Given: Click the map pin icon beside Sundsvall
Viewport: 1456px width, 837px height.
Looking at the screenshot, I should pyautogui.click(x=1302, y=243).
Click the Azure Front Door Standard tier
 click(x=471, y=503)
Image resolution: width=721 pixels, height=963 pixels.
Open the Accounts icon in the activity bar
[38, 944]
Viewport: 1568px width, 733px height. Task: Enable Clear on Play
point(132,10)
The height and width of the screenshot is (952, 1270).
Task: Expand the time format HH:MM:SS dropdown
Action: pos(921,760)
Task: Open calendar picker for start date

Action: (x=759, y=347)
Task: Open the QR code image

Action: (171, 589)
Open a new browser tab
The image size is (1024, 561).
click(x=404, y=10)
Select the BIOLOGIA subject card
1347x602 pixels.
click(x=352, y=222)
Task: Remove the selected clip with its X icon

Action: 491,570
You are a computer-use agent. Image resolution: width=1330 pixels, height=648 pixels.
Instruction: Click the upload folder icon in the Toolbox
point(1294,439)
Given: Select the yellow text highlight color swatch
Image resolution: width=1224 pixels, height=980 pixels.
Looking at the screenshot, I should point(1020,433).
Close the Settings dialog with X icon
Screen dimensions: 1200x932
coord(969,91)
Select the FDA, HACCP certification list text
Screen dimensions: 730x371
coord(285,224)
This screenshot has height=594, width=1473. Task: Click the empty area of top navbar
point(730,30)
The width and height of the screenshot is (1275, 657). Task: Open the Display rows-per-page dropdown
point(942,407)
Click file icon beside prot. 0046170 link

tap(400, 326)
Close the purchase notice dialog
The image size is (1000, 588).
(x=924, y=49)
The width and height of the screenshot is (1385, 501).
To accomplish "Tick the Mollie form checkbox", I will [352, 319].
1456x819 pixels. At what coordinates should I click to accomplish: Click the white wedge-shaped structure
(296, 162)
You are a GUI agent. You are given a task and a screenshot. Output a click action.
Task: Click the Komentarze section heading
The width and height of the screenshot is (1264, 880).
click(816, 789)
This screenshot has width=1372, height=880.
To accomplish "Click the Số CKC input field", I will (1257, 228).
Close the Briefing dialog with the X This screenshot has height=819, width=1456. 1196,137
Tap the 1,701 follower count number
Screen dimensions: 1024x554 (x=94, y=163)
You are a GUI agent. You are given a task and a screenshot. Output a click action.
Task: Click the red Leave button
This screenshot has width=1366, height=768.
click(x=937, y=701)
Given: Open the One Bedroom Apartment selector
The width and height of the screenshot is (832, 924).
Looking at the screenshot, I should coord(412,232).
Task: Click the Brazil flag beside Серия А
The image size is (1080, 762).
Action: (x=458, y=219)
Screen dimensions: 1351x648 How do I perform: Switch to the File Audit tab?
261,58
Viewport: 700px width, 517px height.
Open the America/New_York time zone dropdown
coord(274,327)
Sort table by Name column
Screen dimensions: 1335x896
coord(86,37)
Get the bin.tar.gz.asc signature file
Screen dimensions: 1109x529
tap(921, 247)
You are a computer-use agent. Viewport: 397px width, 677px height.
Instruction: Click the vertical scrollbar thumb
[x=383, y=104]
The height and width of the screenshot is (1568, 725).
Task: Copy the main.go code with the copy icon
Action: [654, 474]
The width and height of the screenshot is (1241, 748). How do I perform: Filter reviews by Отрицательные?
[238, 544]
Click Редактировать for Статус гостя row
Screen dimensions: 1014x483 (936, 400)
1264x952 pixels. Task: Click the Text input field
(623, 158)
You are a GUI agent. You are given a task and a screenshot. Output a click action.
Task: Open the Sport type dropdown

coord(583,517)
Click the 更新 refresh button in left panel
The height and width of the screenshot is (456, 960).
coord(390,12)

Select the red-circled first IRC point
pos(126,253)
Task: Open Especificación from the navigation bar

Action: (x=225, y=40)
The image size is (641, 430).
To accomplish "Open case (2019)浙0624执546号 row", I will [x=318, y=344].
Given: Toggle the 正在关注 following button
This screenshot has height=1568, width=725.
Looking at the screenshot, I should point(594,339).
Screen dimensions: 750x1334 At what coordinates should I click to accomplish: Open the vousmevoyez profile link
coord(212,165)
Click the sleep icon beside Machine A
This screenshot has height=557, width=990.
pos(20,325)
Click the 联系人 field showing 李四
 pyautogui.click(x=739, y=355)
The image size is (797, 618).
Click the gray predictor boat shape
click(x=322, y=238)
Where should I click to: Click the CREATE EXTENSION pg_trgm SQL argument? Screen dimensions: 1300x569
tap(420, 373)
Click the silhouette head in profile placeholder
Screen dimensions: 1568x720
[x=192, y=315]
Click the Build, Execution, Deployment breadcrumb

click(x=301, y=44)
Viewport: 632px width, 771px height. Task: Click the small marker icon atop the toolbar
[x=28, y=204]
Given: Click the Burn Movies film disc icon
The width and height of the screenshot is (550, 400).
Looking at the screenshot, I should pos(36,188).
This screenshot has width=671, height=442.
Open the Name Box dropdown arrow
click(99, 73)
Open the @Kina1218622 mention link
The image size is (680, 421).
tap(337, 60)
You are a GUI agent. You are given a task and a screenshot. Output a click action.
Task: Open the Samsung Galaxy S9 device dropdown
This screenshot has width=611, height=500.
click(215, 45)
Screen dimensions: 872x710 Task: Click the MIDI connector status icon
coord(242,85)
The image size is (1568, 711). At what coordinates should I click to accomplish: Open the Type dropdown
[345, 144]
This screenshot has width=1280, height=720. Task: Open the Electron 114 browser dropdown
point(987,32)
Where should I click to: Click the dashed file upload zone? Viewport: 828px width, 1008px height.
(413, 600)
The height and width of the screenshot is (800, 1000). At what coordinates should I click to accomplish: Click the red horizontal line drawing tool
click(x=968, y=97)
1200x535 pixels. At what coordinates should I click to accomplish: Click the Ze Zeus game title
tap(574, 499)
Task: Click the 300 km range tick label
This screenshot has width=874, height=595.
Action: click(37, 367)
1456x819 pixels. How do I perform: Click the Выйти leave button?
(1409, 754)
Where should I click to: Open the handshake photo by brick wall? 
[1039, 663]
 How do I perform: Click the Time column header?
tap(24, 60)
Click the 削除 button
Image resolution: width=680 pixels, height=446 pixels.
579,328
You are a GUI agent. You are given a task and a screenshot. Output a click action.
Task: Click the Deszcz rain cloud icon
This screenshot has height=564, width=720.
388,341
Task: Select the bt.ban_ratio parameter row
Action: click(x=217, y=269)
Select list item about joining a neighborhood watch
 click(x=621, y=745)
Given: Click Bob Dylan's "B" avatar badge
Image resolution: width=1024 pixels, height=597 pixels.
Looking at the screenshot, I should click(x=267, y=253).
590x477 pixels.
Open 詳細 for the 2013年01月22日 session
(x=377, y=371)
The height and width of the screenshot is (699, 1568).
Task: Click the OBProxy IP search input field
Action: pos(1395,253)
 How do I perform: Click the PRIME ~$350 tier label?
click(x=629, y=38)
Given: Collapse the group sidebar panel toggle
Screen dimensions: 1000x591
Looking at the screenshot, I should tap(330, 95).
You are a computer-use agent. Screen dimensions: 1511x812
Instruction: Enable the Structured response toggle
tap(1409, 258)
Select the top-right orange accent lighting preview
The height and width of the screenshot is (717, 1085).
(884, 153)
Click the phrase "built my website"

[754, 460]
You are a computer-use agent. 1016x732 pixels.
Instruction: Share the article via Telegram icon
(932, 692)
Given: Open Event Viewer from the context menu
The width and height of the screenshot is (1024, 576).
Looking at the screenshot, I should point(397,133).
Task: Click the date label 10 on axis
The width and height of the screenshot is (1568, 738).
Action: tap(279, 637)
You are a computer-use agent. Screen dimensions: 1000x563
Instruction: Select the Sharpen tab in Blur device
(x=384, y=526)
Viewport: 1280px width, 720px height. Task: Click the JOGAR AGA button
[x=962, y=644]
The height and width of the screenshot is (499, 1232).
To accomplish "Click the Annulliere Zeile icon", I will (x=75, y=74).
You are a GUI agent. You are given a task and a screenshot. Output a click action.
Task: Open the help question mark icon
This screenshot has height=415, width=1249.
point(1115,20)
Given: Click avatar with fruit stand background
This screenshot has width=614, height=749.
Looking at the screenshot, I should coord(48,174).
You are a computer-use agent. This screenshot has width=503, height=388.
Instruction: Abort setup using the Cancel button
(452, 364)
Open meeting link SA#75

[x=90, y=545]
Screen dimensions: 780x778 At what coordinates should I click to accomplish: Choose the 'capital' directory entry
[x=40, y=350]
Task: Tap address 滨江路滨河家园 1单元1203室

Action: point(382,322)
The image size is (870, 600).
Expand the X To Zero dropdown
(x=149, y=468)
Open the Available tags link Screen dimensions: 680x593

Exercise brief:
From the records above, copy only the lines starting with the line that holds "Task: Open the QR code image" and going on through the line that holds "Given: Select the", exactly as written.

Exercise result:
Task: Open the QR code image

Action: (171, 589)
Open a new browser tab
The image size is (1024, 561).
click(x=404, y=10)
Select the BIOLOGIA subject card
1347x602 pixels.
click(x=352, y=222)
Task: Remove the selected clip with its X icon

Action: 491,570
You are a computer-use agent. Image resolution: width=1330 pixels, height=648 pixels.
Instruction: Click the upload folder icon in the Toolbox
point(1294,439)
Given: Select the yellow text highlight color swatch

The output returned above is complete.